354.722. 1. The director may suspend or revoke any certificate of authority issued to a prepaid dental plan corporation pursuant to sections 354.700 to 354.723 if he finds that any of the following conditions exist:

(1) The prepaid dental plan corporation is operating substantially in contravention of its basic organizational document or is not fulfilling its contracts;

(2) The prepaid dental plan corporation is no longer financially responsible and may reasonably be expected to be unable to meet its contractual obligations to enrollees, or prospective enrollees;

(3) The prepaid dental plan corporation, or any person on its behalf, has advertised or merchandised its prepaid dental benefits in an untrue, misrepresentative, misleading, deceptive or unfair manner;

(4) The continued operation of the prepaid dental plan corporation would be hazardous to its enrollees; or

(5) The prepaid dental plan corporation has failed to substantially comply with the provisions of sections 354.700 to 354.723 or any rules or regulations promulgated thereunder.
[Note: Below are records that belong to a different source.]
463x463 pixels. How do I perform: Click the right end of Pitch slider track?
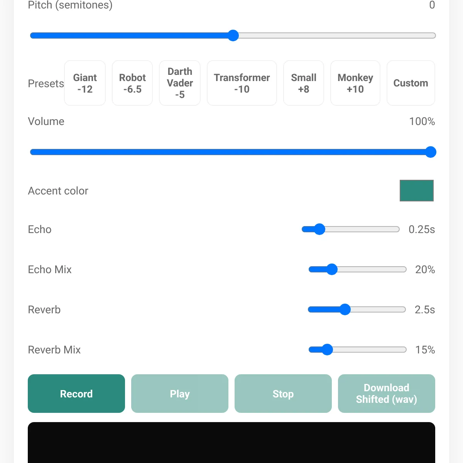pyautogui.click(x=433, y=35)
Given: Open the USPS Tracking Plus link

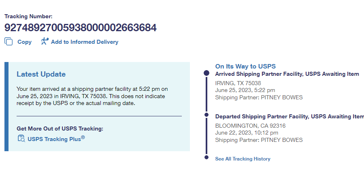Looking at the screenshot, I should (x=56, y=139).
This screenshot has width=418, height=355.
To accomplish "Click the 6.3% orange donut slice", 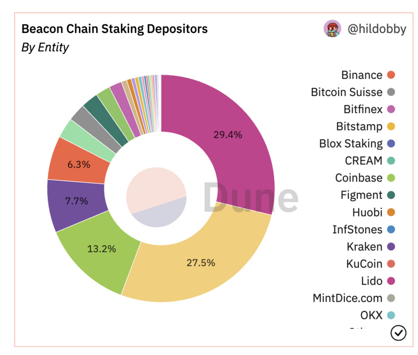I will point(77,164).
2. If the director determines that a person has engaged, is engaging in, or has taken a substantial step toward engaging in an act, practice or course of business constituting a violation of sections 354.700 to 354.723 or a rule adopted or order issued pursuant thereto or that a person has materially aided or is materially aiding an act, practice, omission, or course of business constituting a violation of sections 354.700 to 354.723 or a rule adopted or order issued pursuant thereto, the director may issue such administrative orders as authorized under section 374.046. A violation of this section is a level two violation under section 374.049. The director may also suspend or revoke the certificate of authority of a corporation for any such willful violation.

3. When the certificate of authority of a prepaid dental plan corporation is suspended, the prepaid dental plan corporation shall not, during the period of such suspension, enroll any additional enrollees except newborn children or other newly acquired dependent of existing enrollees and shall not engage in any advertising or solicitation whatsoever.

4. When the certificate of authority of a prepaid dental plan corporation is revoked, such corporation shall proceed, immediately following the effective date of the order of revocation, to wind up its affairs and shall conduct no further business except as may be essential to the orderly conclusion of the affairs of such corporation. It shall engage in no further advertising or solicitation whatsoever.

(L. 1987 S.B. 272 § 12, A.L. 2007 S.B. 66)

Rulemaking authorized.

354.723. The director may, after notice and hearing, promulgate such reasonable rules and regulations as are necessary or proper to carry out the provisions of sections 354.700 to 354.723.

(L. 1987 S.B. 272 § 13)

Exclusion, labor organization's health plans.

354.725. The provisions of sections 354.700 to 354.725 shall not apply to any labor organization's health plan existing on September 28, 1987, providing services on its premises established and maintained primarily for its members and their dependents.